For instance, among patients in the highest clinical risk tier (≥20%):
Those without preclinical markers had an incident rate of 9.5 per 1,000 person-years.
Those with both elevated biomarkers and abnormal echocardiography had an incident rate of 51.5 per 1,000 person-years.

This more than five-fold difference in incidence within the same clinical risk category highlights the limitations of relying solely on traditional clinical variables. It suggests that many patients categorized as ‘high risk’ by clinical scores may actually be at relatively low risk if their biomarkers and imaging are normal, while others are at extreme risk if they exhibit preclinical damage.

Improving Predictive Utility: The Power of Biomarkers

A primary objective of the study was to determine if adding pCHF measures to the PREVENT-HF score improved its predictive accuracy. The results were statistically significant and clinically relevant.

The addition of cardiac biomarkers (NT-proBNP and hs-cTnT) to the PREVENT-HF model improved the C-statistic—a measure of discrimination—from 0.69 to 0.75 (P < 0.001). Furthermore, the categorical Net Reclassification Index (NRI) was 0.17 (95% CI: 0.09-0.26), indicating that the biomarkers allowed for a more accurate classification of patients into appropriate risk categories. While adding echocardiographic data provided a modest further improvement, the biomarkers were the most potent drivers of enhanced prediction.

Expert Commentary and Clinical Implications

The ARIC study findings underscore a shift toward a more nuanced, ‘biologically informed’ approach to heart failure prevention. For clinicians, the message is clear: clinical risk scores like PREVENT-HF are excellent starting points, but they do not tell the whole story.

Cardiac biomarkers, particularly NT-proBNP and high-sensitivity troponins, serve as ‘canaries in the coal mine.’ They reflect ongoing myocardial stress and subclinical injury that clinical history and physical examination cannot detect.
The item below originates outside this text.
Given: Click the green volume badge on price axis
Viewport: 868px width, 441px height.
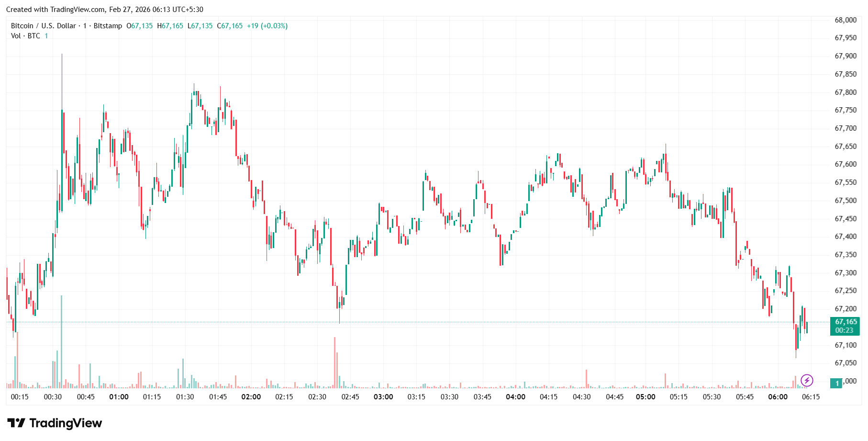Looking at the screenshot, I should tap(836, 384).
The high NRI suggests that using these biomarkers could prevent the over-treatment of lower-risk individuals while ensuring that those at the highest risk receive aggressive preventive care, such as optimized blood pressure control and the use of SGLT2 inhibitors or other cardioprotective therapies.

From a health policy perspective, these findings support the routine measurement of biomarkers in older adults who fall into intermediate or high-risk categories based on clinical scores. While echocardiography is valuable, its lower incremental predictive value compared to the significantly less expensive and more accessible biomarker tests suggests that blood-based screening should be the priority in resource-limited settings.
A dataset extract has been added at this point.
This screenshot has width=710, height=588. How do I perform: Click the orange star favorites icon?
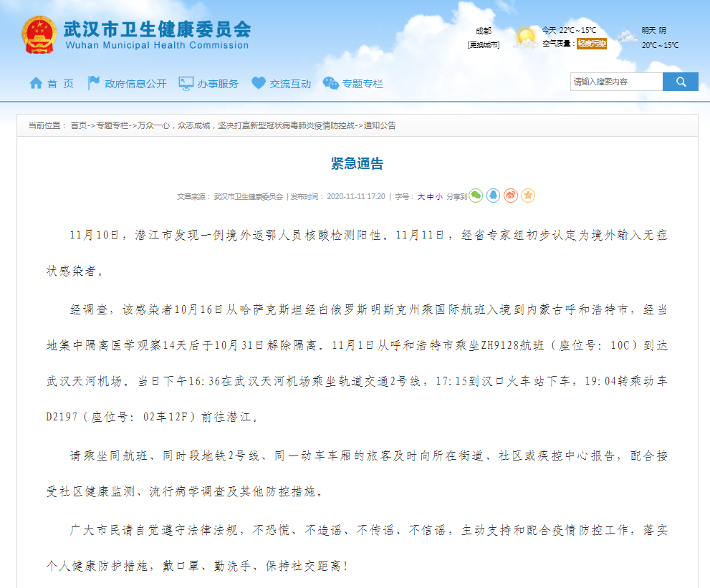pyautogui.click(x=528, y=196)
Study Limitations and Future Directions

Despite the robust nature of the ARIC study, certain limitations must be acknowledged. The study population was older (mean age 74), which may limit the generalizability of the findings to younger cohorts. Additionally, the definition of preclinical heart failure is subject to the specific thresholds used for biomarkers; different cut-off points might yield different risk estimates.

Future research should focus on whether ‘biomarker-guided’ interventions actually improve clinical outcomes compared to standard care. While we are better at predicting who will develop heart failure, the clinical community still needs definitive evidence that intervening based on preclinical markers significantly reduces the incidence of symptomatic HF.

Conclusion

The integration of preclinical heart failure measures—specifically cardiac biomarkers—into the PREVENT-HF framework offers a substantial leap forward in risk stratification. By identifying the specific individuals within clinical risk categories who are at the highest absolute risk for incident heart failure, healthcare providers can move toward a more personalized and effective prevention strategy. As the population ages and the prevalence of HF continues to rise, these refined predictive tools will be essential in the effort to reduce the global burden of cardiovascular disease.

References

Grant JK, Zhang S, Khan SS, et al. Predicted Risk, Preclinical Heart Failure Measures, and Incident Heart Failure: The ARIC Study. JACC Heart Fail. 2025 Nov;13(11):102659. doi: 10.1016/j.jchf.2025.102659. Epub 2025 Oct 3. PMID: 41045906.